[EXERCISE INSTRUCTIONS]
Reproduce the entries exactly, but keep the pictures out of the copy.
>>>
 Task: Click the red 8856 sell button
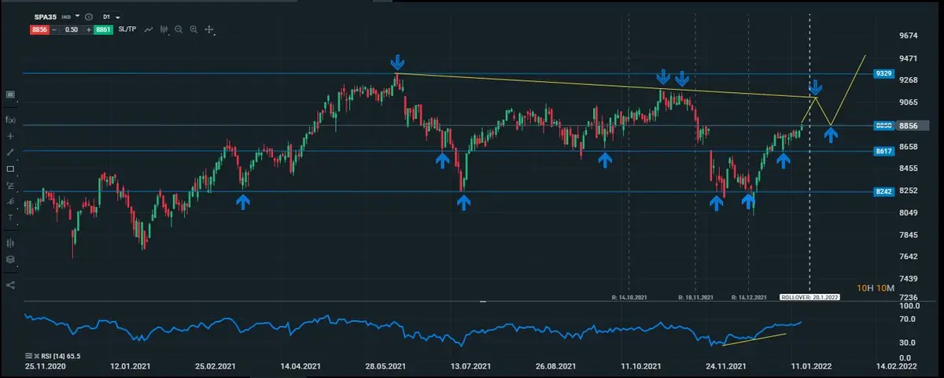click(x=39, y=29)
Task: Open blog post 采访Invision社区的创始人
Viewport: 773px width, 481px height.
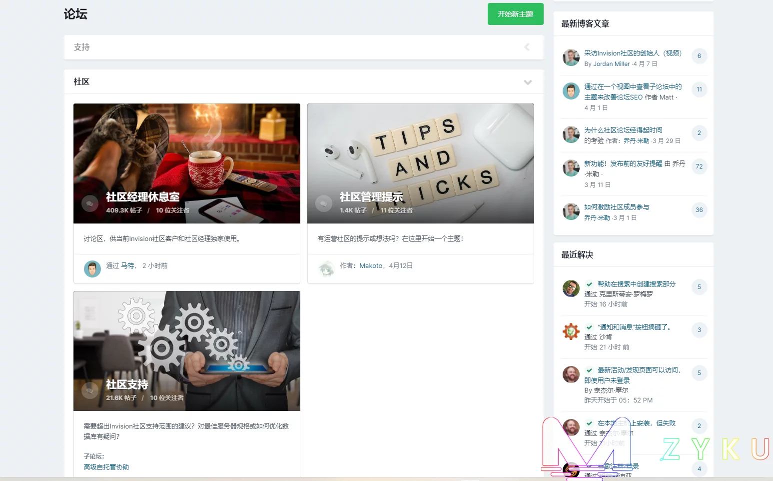Action: click(x=633, y=53)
<<<
[RESULT FOR THIS TASK]
 Task: Click the red 8856 sell button
click(x=39, y=29)
Task: Open blog post 采访Invision社区的创始人
Viewport: 773px width, 481px height.
Action: click(x=633, y=53)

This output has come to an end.